## Exercise data
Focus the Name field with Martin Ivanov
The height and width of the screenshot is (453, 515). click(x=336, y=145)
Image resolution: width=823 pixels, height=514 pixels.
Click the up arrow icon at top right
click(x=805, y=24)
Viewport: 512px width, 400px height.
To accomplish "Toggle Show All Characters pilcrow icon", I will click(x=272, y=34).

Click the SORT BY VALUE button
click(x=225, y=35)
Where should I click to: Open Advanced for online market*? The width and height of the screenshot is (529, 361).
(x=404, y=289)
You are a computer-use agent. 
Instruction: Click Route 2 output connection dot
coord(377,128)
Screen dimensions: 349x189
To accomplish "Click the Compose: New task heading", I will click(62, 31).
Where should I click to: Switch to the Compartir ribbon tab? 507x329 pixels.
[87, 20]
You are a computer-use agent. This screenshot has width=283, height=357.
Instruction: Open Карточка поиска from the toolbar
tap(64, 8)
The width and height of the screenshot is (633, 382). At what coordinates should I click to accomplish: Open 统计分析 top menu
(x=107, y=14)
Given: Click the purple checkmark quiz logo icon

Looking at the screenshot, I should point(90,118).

==

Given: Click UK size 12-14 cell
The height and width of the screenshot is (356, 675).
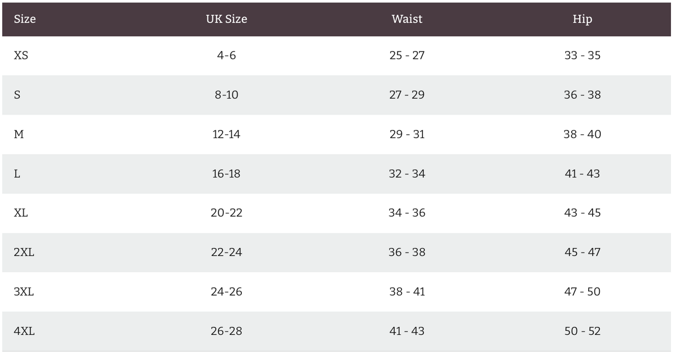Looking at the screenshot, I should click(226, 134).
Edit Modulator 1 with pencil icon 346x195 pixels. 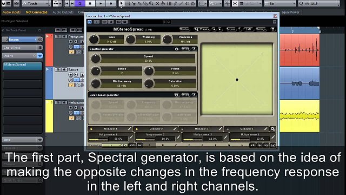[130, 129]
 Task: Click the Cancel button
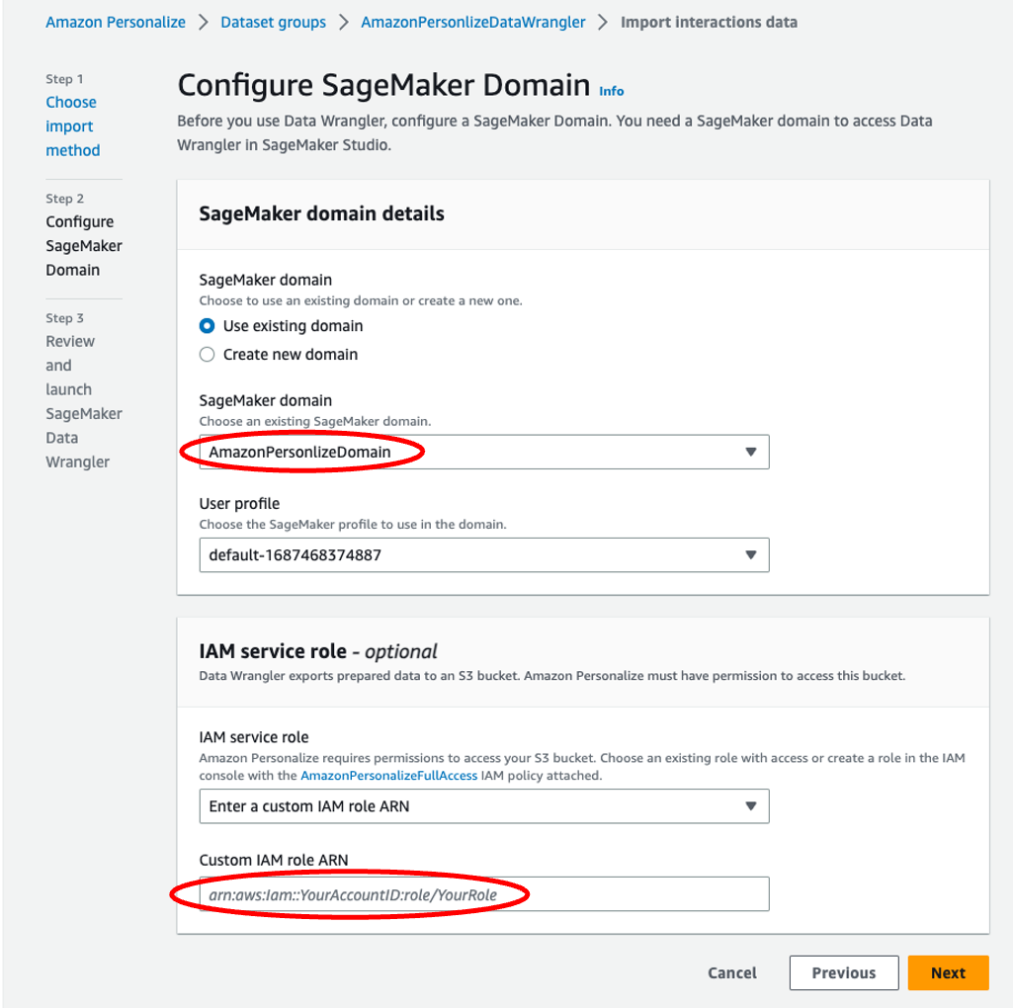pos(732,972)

==

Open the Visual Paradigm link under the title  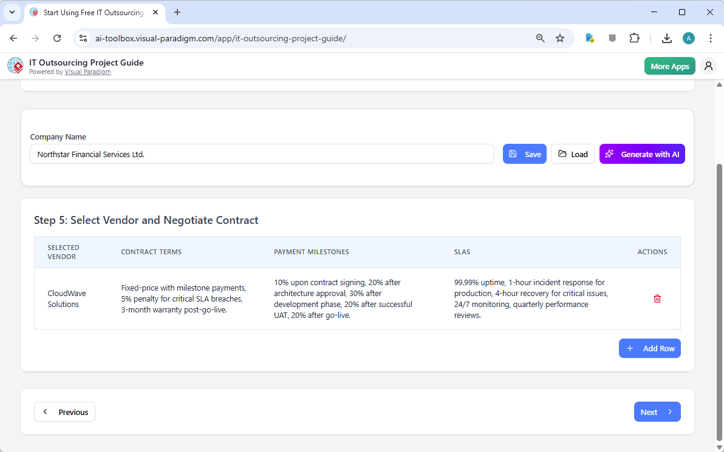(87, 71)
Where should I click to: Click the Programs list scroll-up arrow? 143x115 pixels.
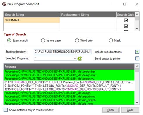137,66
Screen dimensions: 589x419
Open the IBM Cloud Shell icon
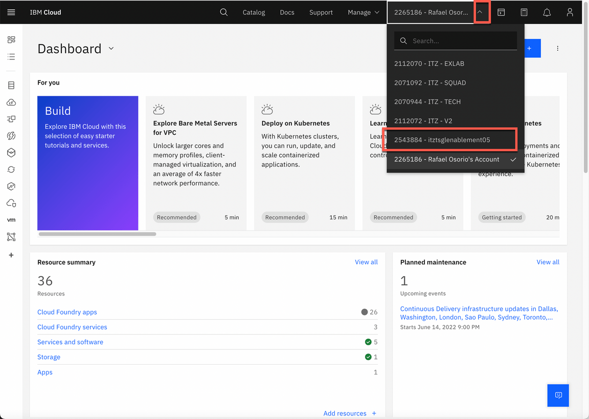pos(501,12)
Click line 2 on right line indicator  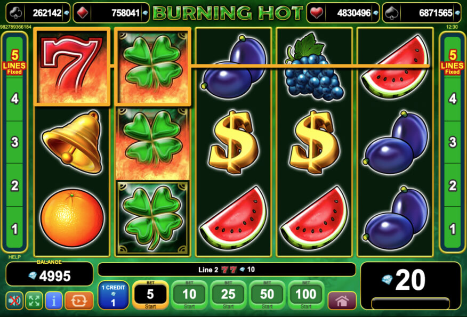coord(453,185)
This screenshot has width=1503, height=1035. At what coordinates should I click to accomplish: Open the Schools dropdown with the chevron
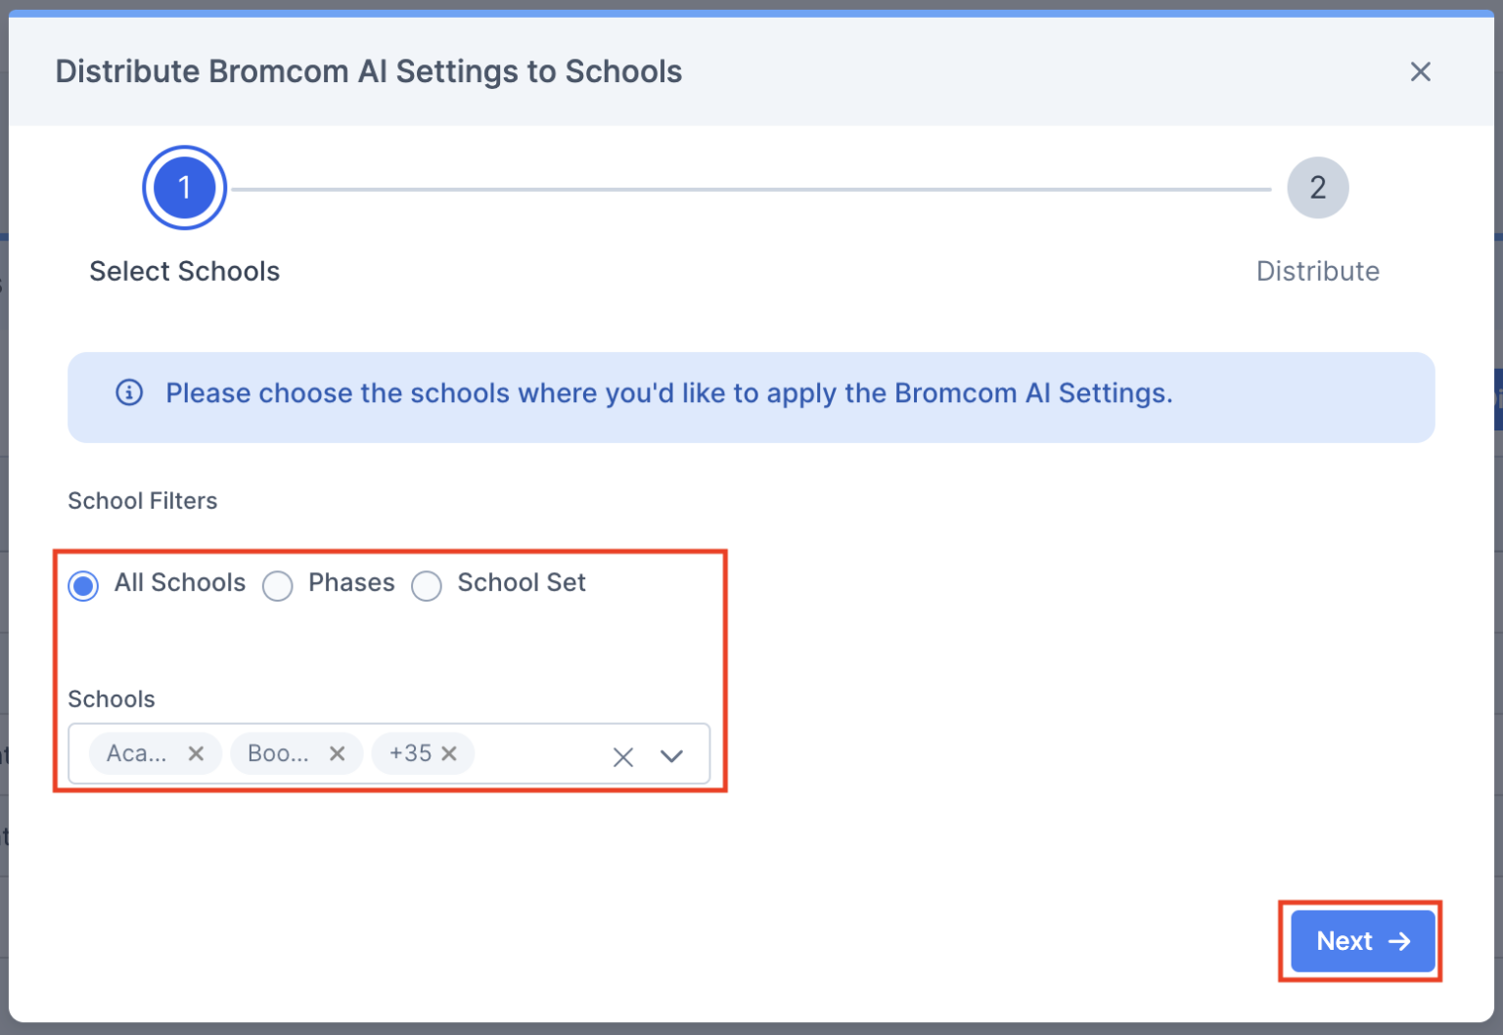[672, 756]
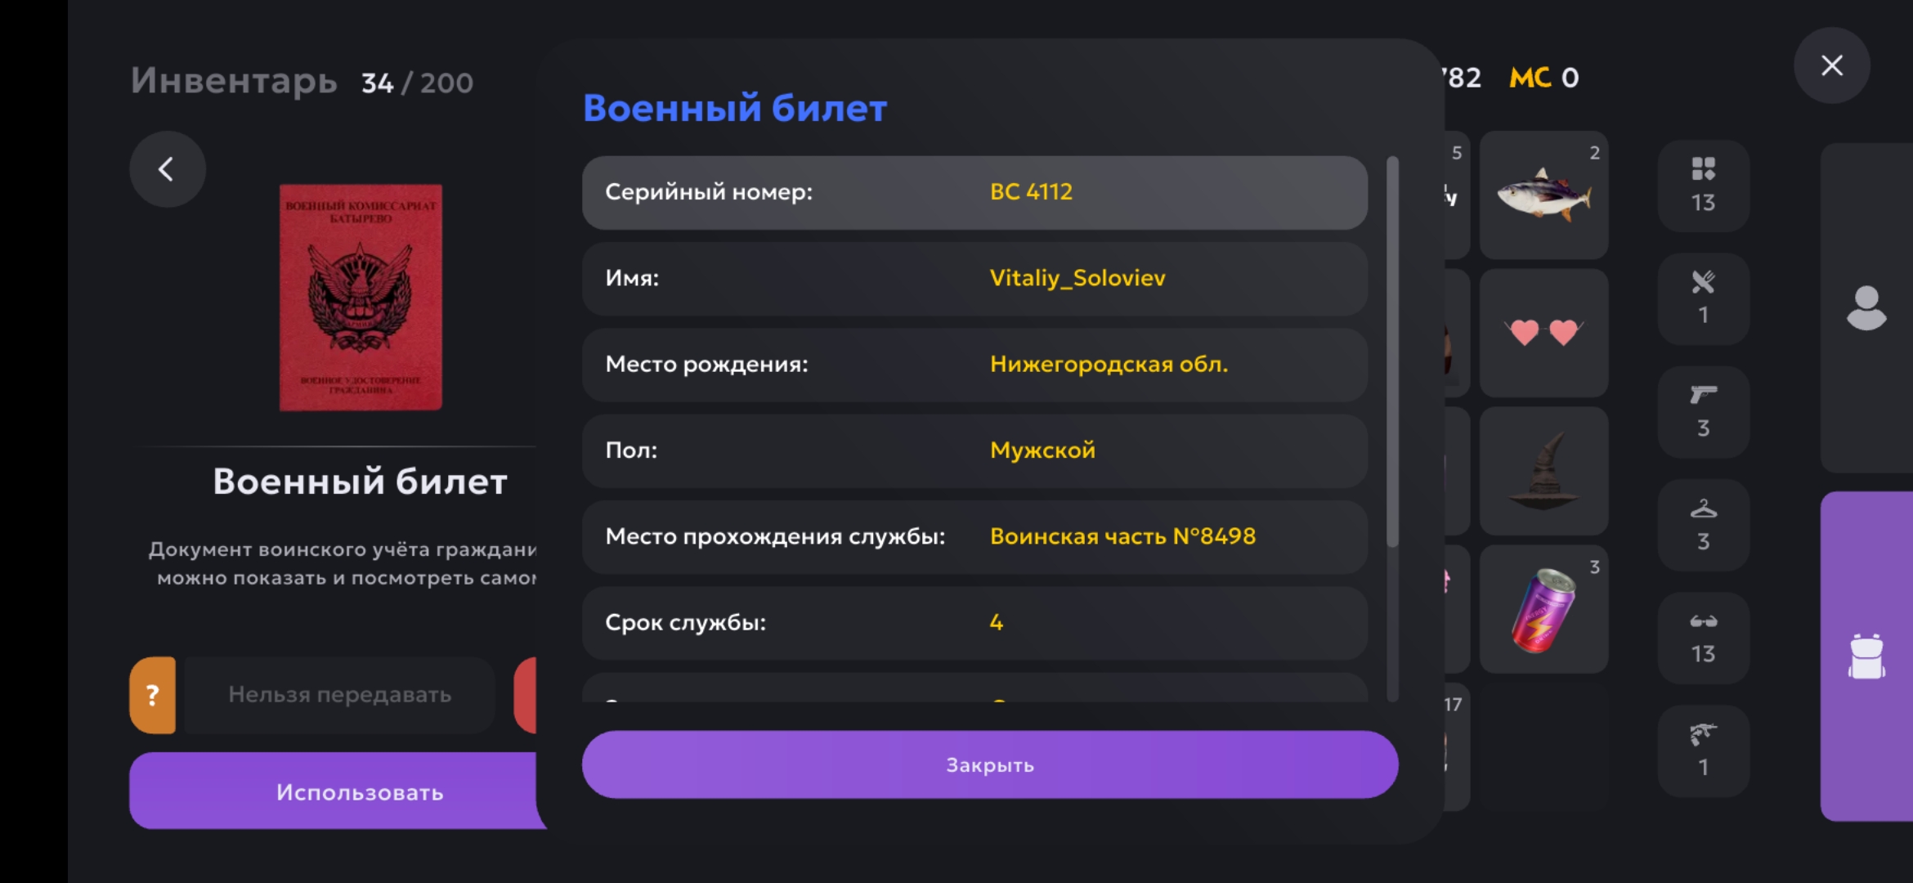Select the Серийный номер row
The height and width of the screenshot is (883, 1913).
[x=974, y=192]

## Work required
Look through the records for the word "computer". Every line that has it should be copied.

## Answer below
You are a computer-use agent. 
You are a computer-use agent. This screenshot has width=283, height=357.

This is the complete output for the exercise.